* start GIVEN INFORMATION *

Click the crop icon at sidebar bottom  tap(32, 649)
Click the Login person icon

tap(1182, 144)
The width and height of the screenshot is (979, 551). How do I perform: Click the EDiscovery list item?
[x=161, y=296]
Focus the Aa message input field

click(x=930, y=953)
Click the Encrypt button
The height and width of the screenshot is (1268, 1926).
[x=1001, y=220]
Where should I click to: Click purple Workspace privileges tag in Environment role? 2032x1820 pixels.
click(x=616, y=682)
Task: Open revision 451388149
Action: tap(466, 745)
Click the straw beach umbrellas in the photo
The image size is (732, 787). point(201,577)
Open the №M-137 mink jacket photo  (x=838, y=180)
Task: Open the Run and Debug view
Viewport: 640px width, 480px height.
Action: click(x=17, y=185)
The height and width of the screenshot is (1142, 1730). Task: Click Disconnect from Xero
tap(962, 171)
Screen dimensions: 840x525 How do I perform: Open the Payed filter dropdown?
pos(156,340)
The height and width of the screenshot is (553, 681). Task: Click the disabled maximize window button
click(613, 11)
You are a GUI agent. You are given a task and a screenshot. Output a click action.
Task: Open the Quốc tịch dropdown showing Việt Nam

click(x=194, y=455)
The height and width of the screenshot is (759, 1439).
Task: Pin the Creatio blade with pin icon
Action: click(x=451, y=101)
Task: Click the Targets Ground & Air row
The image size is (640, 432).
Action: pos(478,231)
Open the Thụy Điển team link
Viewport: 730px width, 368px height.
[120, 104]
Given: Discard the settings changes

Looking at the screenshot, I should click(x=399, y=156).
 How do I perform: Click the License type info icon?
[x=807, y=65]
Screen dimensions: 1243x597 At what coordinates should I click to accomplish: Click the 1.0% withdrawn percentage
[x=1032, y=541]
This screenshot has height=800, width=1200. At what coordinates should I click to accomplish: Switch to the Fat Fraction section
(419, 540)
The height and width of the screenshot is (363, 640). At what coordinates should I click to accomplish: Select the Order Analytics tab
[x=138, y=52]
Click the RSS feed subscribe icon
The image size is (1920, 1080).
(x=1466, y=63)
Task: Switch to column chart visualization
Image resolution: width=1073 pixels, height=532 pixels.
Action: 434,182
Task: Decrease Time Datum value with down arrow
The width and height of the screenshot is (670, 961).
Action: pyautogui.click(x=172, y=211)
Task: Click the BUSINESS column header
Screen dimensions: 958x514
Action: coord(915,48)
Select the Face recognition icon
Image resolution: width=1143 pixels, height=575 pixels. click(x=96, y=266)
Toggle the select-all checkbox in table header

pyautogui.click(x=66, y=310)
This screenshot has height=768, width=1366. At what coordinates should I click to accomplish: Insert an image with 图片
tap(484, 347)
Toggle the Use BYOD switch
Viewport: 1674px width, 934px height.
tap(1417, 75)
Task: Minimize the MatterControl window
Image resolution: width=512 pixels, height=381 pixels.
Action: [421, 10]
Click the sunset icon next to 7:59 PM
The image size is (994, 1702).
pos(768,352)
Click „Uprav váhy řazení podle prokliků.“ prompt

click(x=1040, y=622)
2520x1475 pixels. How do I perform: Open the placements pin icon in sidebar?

* end GIVEN INFORMATION *

- DIRECTIONS: Reproduce every line between the lines holding "Task: Switch to column chart visualization" and "Action: pyautogui.click(x=172, y=211)", inclusive, offsetting each coordinate in the answers by 141 and leaving all other numbers unchanged.

- THE COMPLETED TASK:
Task: Switch to column chart visualization
Image resolution: width=1073 pixels, height=532 pixels.
Action: 575,323
Task: Decrease Time Datum value with down arrow
The width and height of the screenshot is (670, 961).
Action: pyautogui.click(x=313, y=352)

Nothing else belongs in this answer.